September 23, 2022 |read icon 4 min read
Young couple looking at a laptop and gathering information about auto enrollment.

Auto enrollment, or automatic contributions, continue to grow in popularity as 401(k) plan sponsors look for ways to increase plan participation. With auto enrollment, participants are given a negative election to enroll in the plan. Participants can choose the deferral rate they want, but if they don’t make an affirmative election, they are enrolled in the plan at the default deferral rate, which is specified in the plan document. Plans that use auto enrollment usually select a Qualified Default Investment Alternative (QDIA) for the investment of the auto enrolled contributions.

Plan Designs

There are several types of common auto enrollment plan designs. All of them can be paired with an auto escalation feature that automatically and regularly raises the participant’s default deferral rate.
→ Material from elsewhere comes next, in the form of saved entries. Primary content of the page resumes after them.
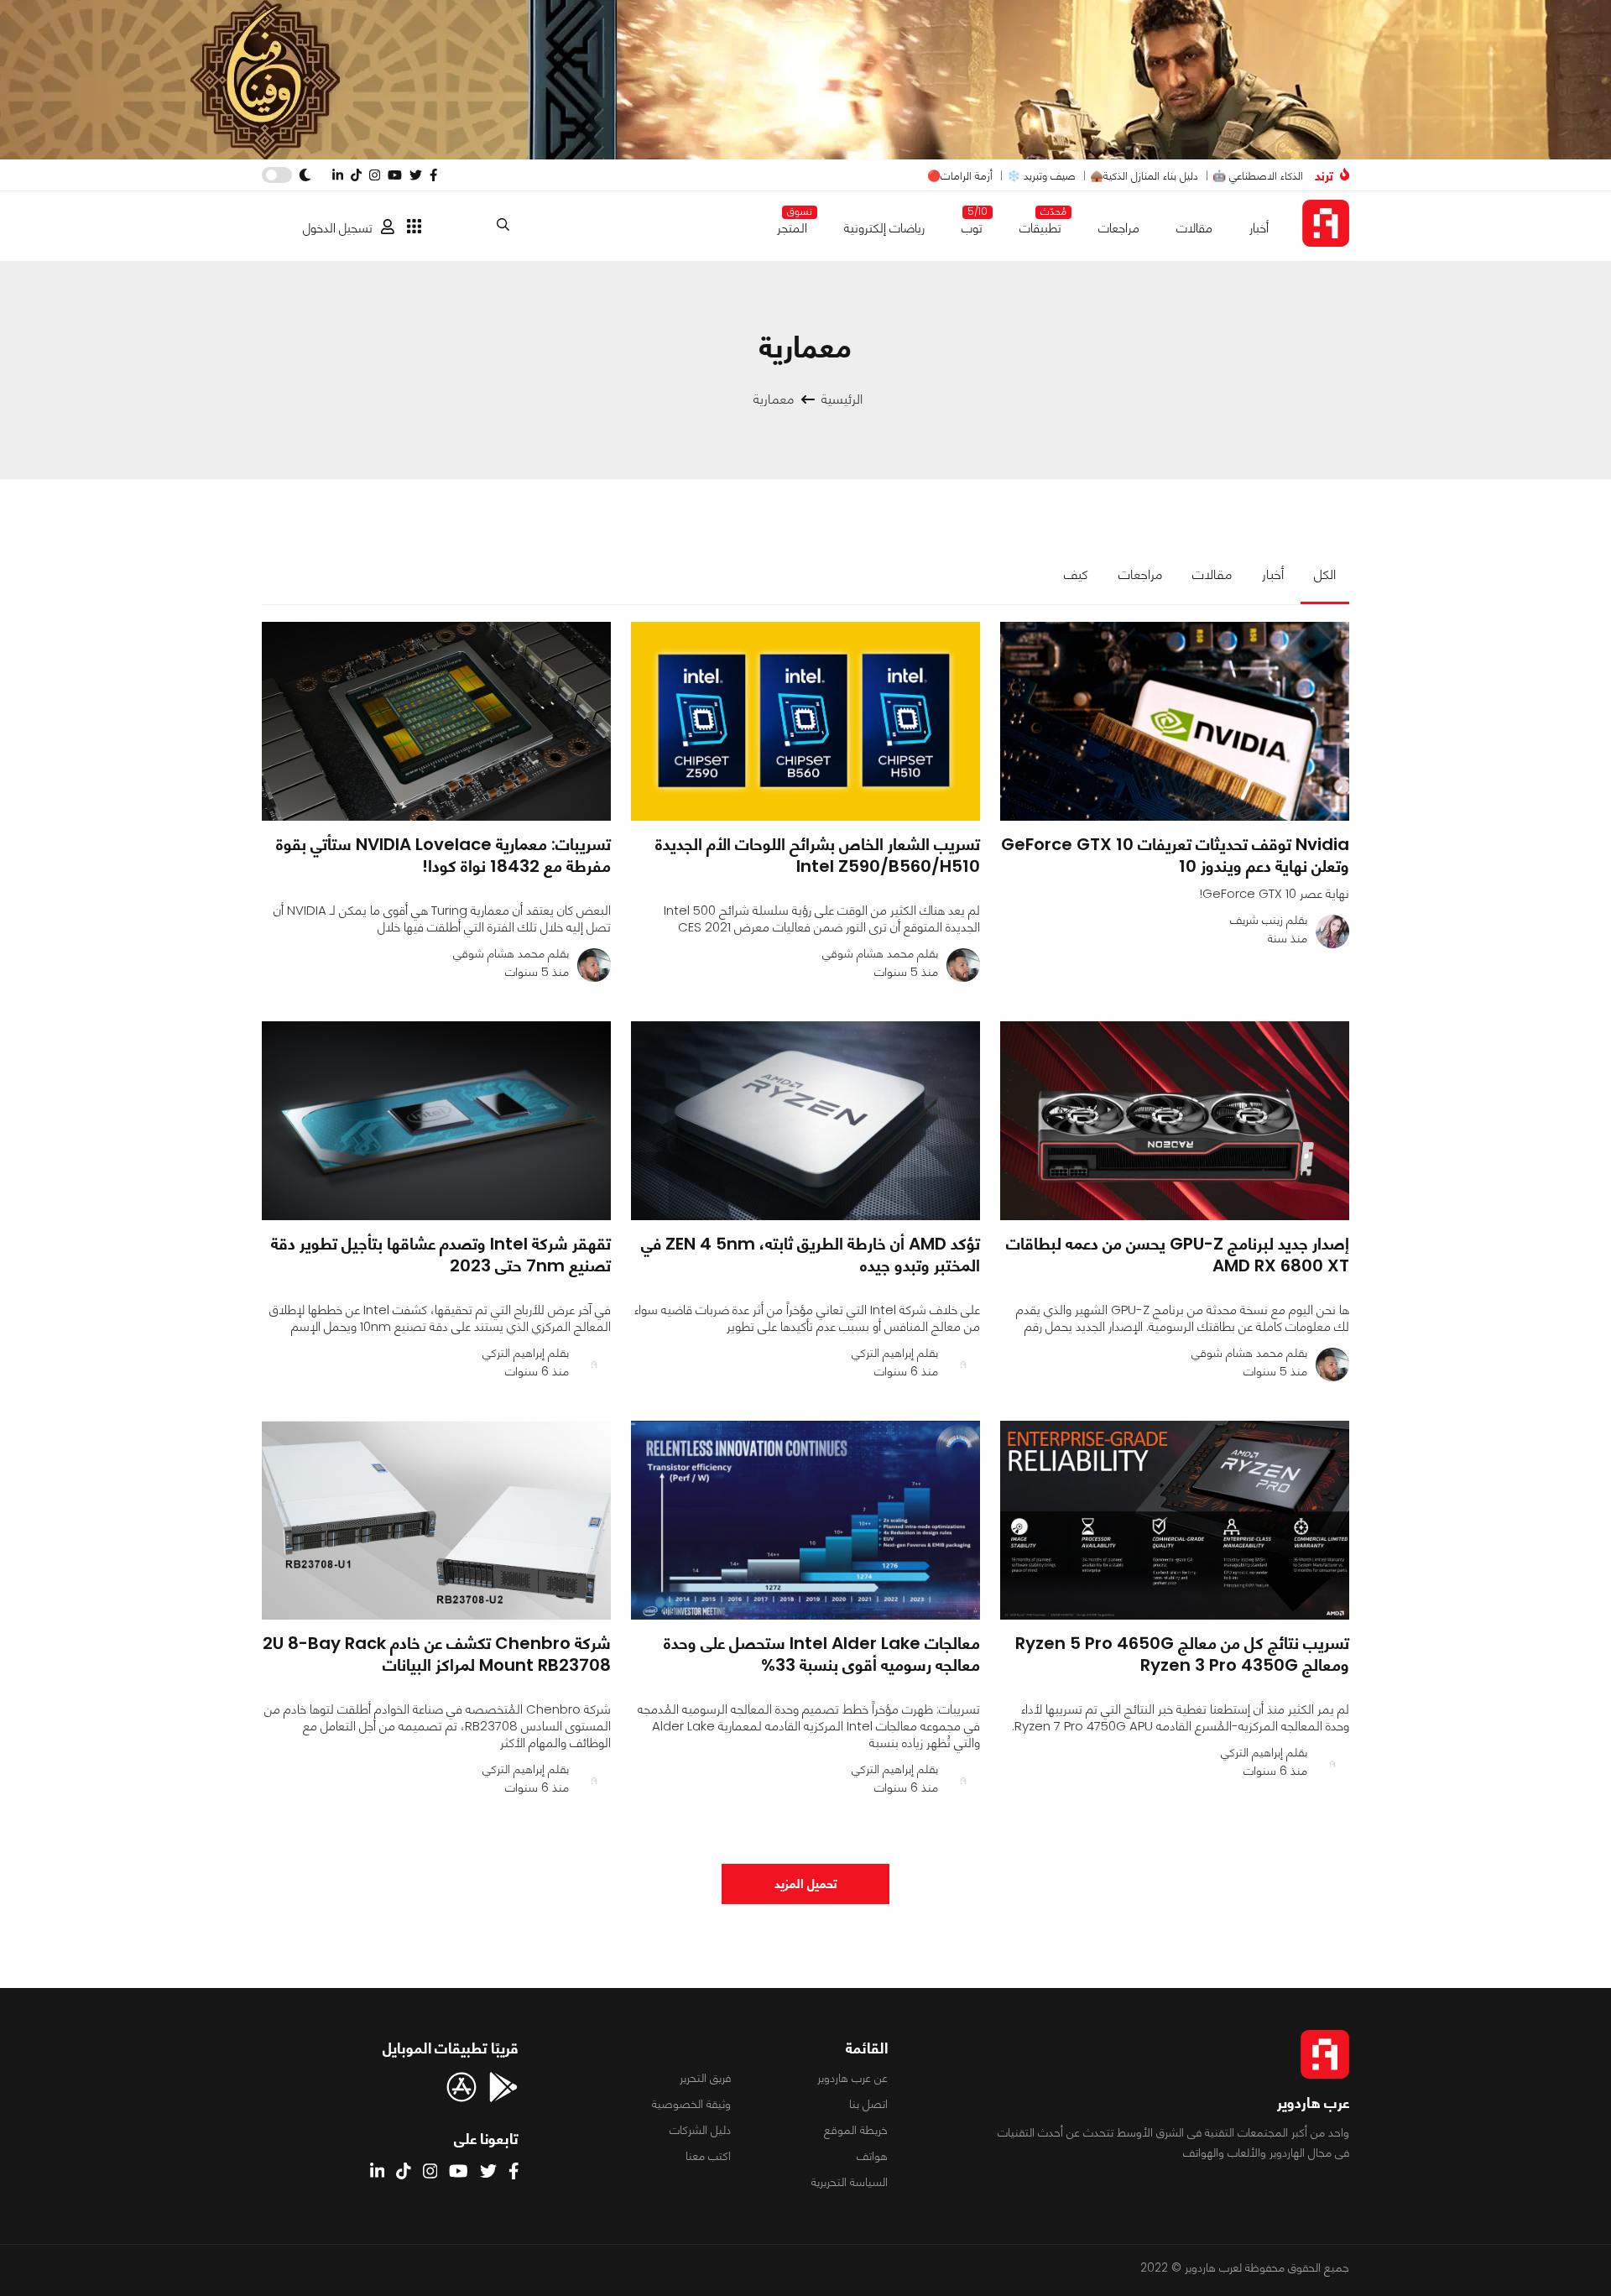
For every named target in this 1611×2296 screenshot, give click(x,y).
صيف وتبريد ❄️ (1041, 176)
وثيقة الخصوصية (691, 2103)
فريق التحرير (705, 2077)
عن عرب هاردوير (852, 2077)
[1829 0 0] (805, 721)
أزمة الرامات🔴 (960, 176)
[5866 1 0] (1174, 1520)
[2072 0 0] (436, 1120)
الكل (1325, 574)
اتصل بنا (868, 2103)
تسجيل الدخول (338, 228)
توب (972, 224)
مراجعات (1118, 228)
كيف (1076, 574)
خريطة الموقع (856, 2129)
Automatic Contribution Arrangement: This is the most flexible arrangement where certain participant groups (for example new hires only) are subject to the automatic deferral.

Eligible Automatic Contribution Arrangement (EACA): This arrangement requires that all participants are subject to the EACA and receive an annual notice. It provides plans with a 3.5-month extension of the normal 2.5-month period to complete refunds to highly compensated employees and to correct failed actual deferral percentage (ADP) and/or actual contribution percentage (ACP) non-discrimination tests. EACA plans can also allow participants who are auto enrolled a 90-day window to withdraw their first auto enrolled deferrals.

Qualified Automatic Contribution Arrangement (QACA): QACAs are safe harbor plans that require all participants to be covered and require the minimum deferral rate to be 3% of compensation. The rate must increase annually up to 6% of compensation (or the default rate can be set to 6% if the sponsor doesn’t want to administer annual deferral increases). The maximum deferral rate is 15% of compensation. The 90-day withdrawal window for auto-enrolled participants is also available in a QACA. Plans must match or make a nonelective contribution as part of a QACA. The standard QACA match is 100% of the first 1% of participant deferrals and 50% of the next 5% of deferrals. The maximum match with this formula is 3.5% of compensation. Traditional safe harbor plans have a basic match formula that equals 4% of compensation, so employers can save some expense using a QACA compared to traditional safe harbor match. Unlike traditional safe harbor plans that require the employer contributions to be fully vested, plans can apply a two-year vesting schedule to QACA employer contributions.

Other Considerations

Sponsors must work diligently with their recordkeepers or TPAs to ensure timely enrollment of the correct participants with the correct deferral rates in their payroll systems. The IRS has provided some relief for plans that make errors related to auto enrollments provided the error is fixed within 9.5 months of the following plan year and missed match contributions are provided to the affected participants.

Sponsors desiring to change or implement auto enrollment features for plan years beginning Jan. 1, 2023 should act now to ensure timely preparation of any required plan amendments and annual notices.